Sunday, December 12, 2010

thoughts on words

In the past month of transformation, new beginning, all that this has been, God has made me keenly aware of language. He has changed how I view my life in Him and my journey. It has also made me aware of how others use words.

Notice the difference between the simple words "I am..." vs. "He is..." Who is getting the credit for the work? Who is really doing the work?

It's about God. He is doing the work. He is the one who is transforming me and my life, and my journey. It's nothing that I am doing. This is Him moving through me, living through me. I can't take credit for any of this. If it were about me, I'd be awfully tired and beaten down. Honestly, to be completely completely honest, if it was truly about my strength, I would have given up by now. I know that's a packed statement, and can mean a lot of things. And most of those things, it means.

But the beautiful thing about all of this is it is not about me. I cannot say that enough. I'll be writing more about that statement as I dive deeper into what this transformation has done and is doing, by God's power and His plan. But the point is, it's not about my power. It's not about what I want.

He has transformed how I speak. I no longer take the credit. Honestly, I don't want the credit. He deserves it. He is a mighty God and His power and plan is amazing me each day. I can't take credit for this.

But I catch myself sometimes, and laugh a little at myself for thinking that I am playing any part in this. Honestly, the less I play a part in my life, the better it goes, because God is in the driver's seat and He can see farther off into the horizon than I could ever attempt. He knows what's best, and He knows the journey to get there.

And I hear others say "I am preparing myself..." or "I am going to..." and I wonder a few things.
1)  Is God in the driver's seat for them and their journey? And I don't by any means mean this in a judgmental sort of way. Nothing like "Well He is for me, so..." but more of a, I wonder. I wonder if they see the power in language.
2)  Are they really preparing themselves or are they letting Him? Whose strength is it relying on?
3)  How flexible are their "plans"? I chuckle as I write that because, well, let's be real. Mine weren't very flexible.

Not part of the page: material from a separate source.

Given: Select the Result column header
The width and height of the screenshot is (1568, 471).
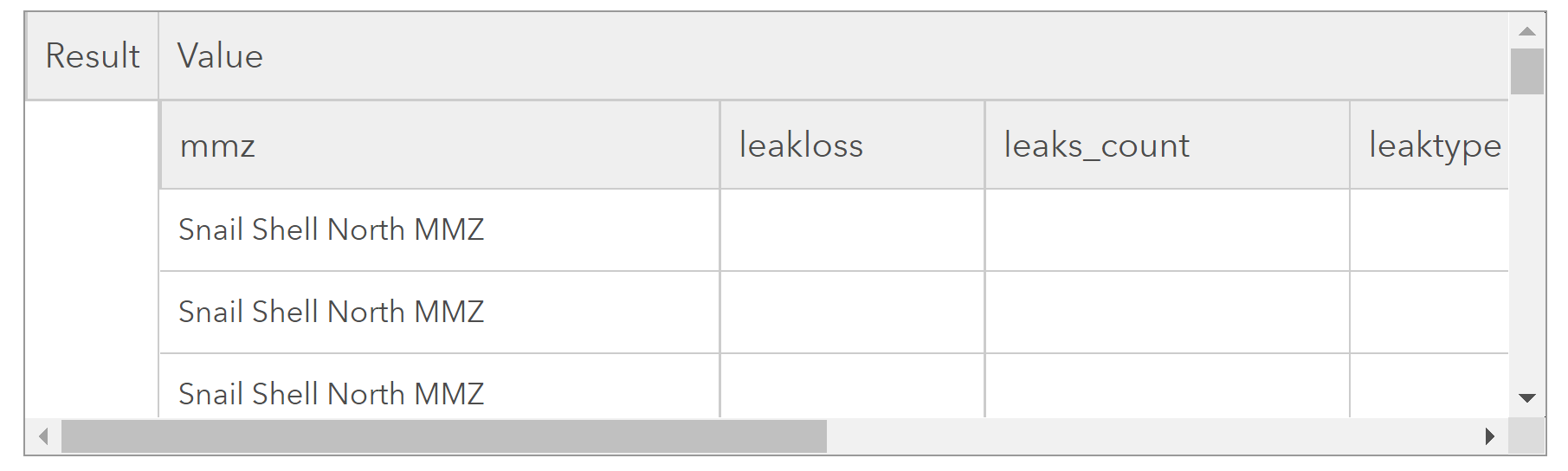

And only by the power of God are they becoming in any way flexible. I'll get back to that later, as I write about breaking down my foundation... (oh cliffhangers, I tell ya).

But yeah, that's my latest thought. Who is it really about? Him or me? Who do I want it to be about? I can tell you who it was really about before, and who it's becoming about now. I say "becoming" because I feel like I'm a work in progress. This is by no means an overnight thing. It's day by day. And God is in all of it.